# WORK ITEM
Every line of the data below is to be duplicated exactly, pictures excepted.

[DATA FOR THE TASK — start]

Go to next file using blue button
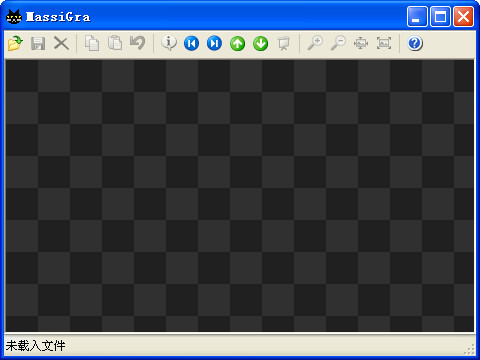480x360 pixels. pos(214,43)
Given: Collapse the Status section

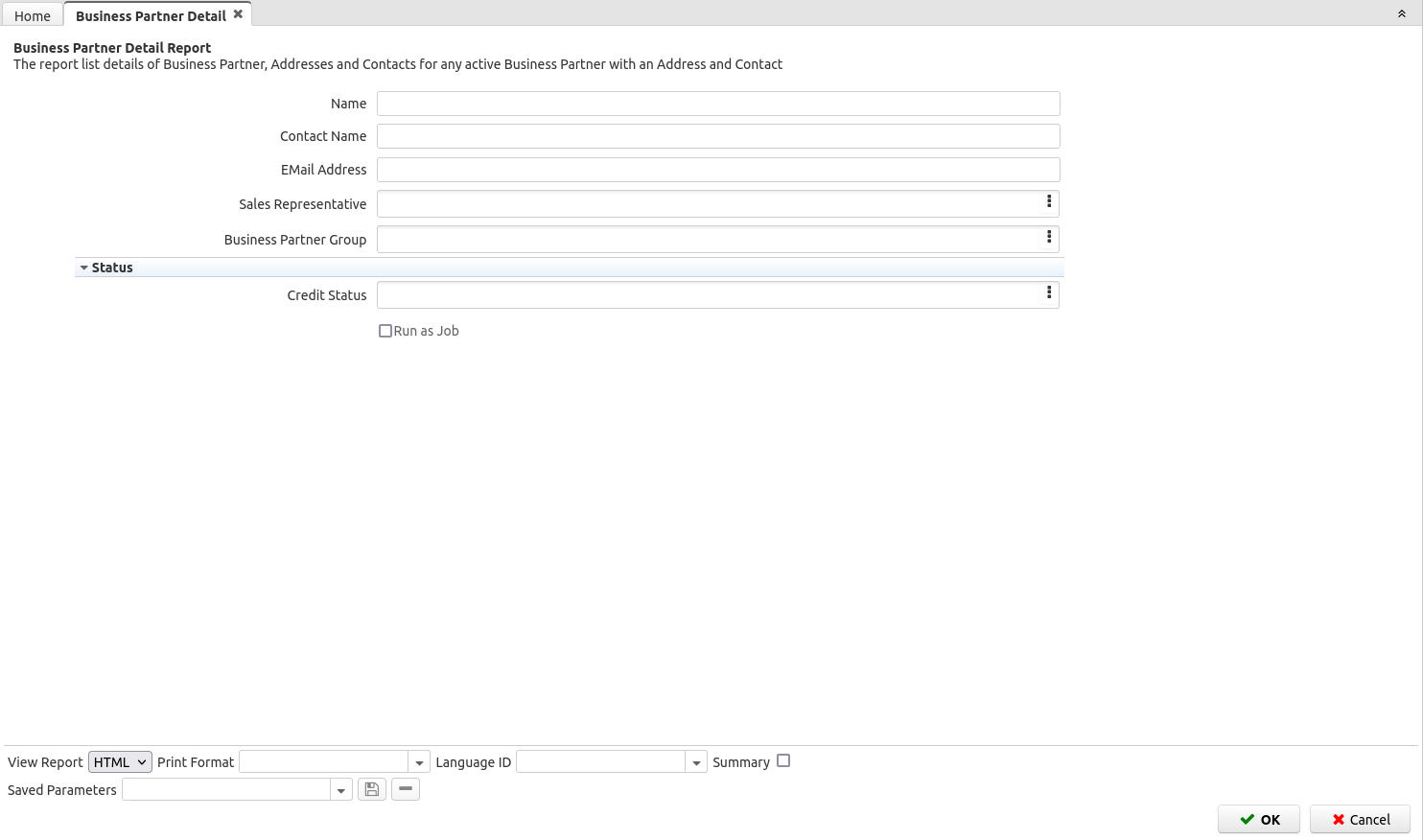Looking at the screenshot, I should click(x=84, y=268).
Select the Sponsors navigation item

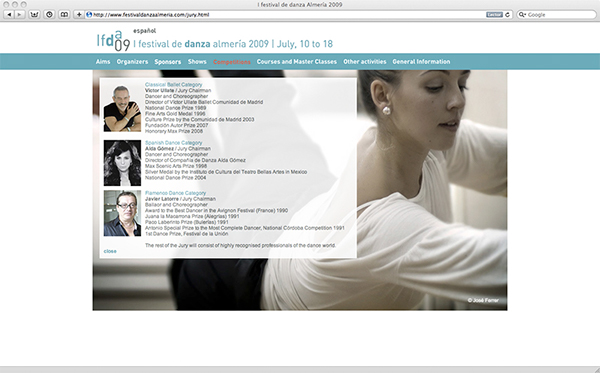(x=168, y=62)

[DATA FOR THE TASK — finish]

# RESPONSE TO THIS TASK
Go to next file using blue button
480x360 pixels. pos(214,43)
Given: Collapse the Status section

Looking at the screenshot, I should click(x=84, y=268).
Select the Sponsors navigation item

(x=168, y=62)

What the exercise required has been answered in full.